DeepSpeed - PyTorch & Transformers



With integration into PyTorch and Hugging Face Transformers, DeepSpeed provides both highly efficient training and inference for large models. It supports basic configuration to memory-oriented optimization techniques for scaling machine learning models. You will learn to make those optimized PyTorch codebases and existing Hugging Face models adapt to DeepSpeed with speed improvement and memory usage reduction during model training, following the guidelines of this chapter.

Now let's dig into these step by step with code examples, outputs, and screenshots to help you get DeepSpeed integrated into machine learning workflows as seamlessly as possible.

DeepSpeed with PyTorch Models

DeepSpeed improves PyTorch models by reducing memory consumption and improving computational efficiency. Here is an example of getting DeepSpeed integrated into a PyTorch-based model training script; this process involves setting up DeepSpeed configuration files and modifications in the training loop:

Example: DeepSpeed with PyTorch

Following is a complete code example of implementation of DeepSpeed with PyTorch models using Python programming language −

import torch
import deepspeed

# Define a simple PyTorch model
class SimpleModel(torch.nn.Module):
    def __init__(self):
        super(SimpleModel, self).__init__()
        self.fc = torch.nn.Linear(512, 10)

    def forward(self, x):
        return self.fc(x)

# Initialize model and optimizer
model = SimpleModel()
optimizer = torch.optim.Adam(model.parameters(), lr=0.001)
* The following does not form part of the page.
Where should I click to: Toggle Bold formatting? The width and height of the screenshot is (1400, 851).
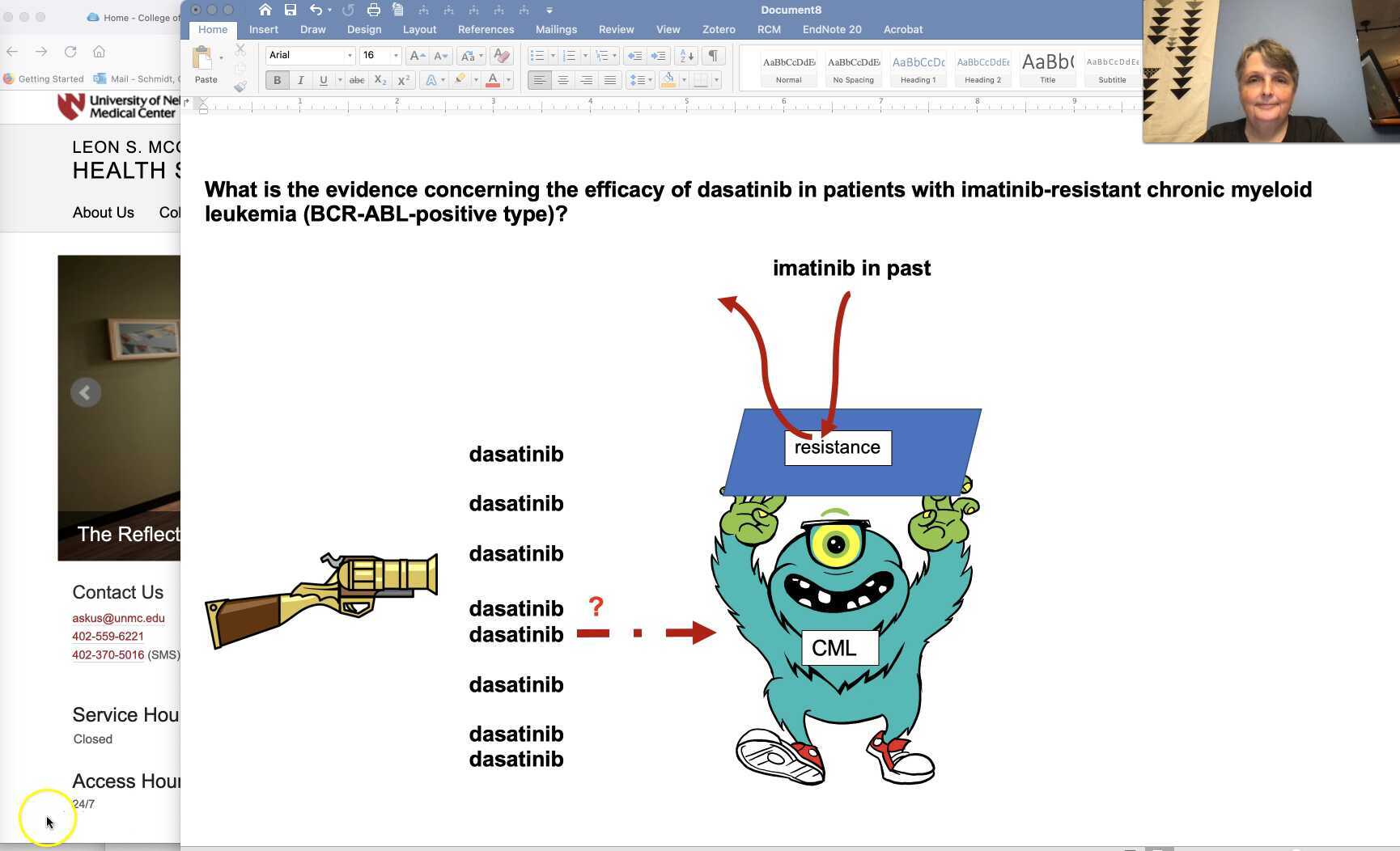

# Create DeepSpeed configuration file
ds_config = {
    "train_batch_size": 32,
    "gradient_accumulation_steps": 2,
    "fp16": {
        "enabled": True
    }
}

# Initialize DeepSpeed
model, optimizer, _, _ = deepspeed.initialize(
    model=model,
    optimizer=optimizer,
    config=ds_config
)

# Example training loop
data = torch.randn(32, 512)
target = torch.randint(0, 10, (32,))

for epoch in range(10):
    model.train()
outputs = model(data)
    loss = torch.nn.functional.cross_entropy(outputs, target)

    model.backward(loss)
    model.step()
    print(f"Epoch {epoch+1}, Loss: {loss.item()}")

Output

Epoch 1, Loss: 2.302
Epoch 2, Loss: 2.176
.
Epoch 10, Loss: 1.862

We have so far defined a very simple PyTorch model, created a DeepSpeed configuration file, and initialized the model using deepspeed.initialize(). The training loop in this example is slightly modified to use model.backward() and model.step() instead of calling the PyTorch optimizer directly.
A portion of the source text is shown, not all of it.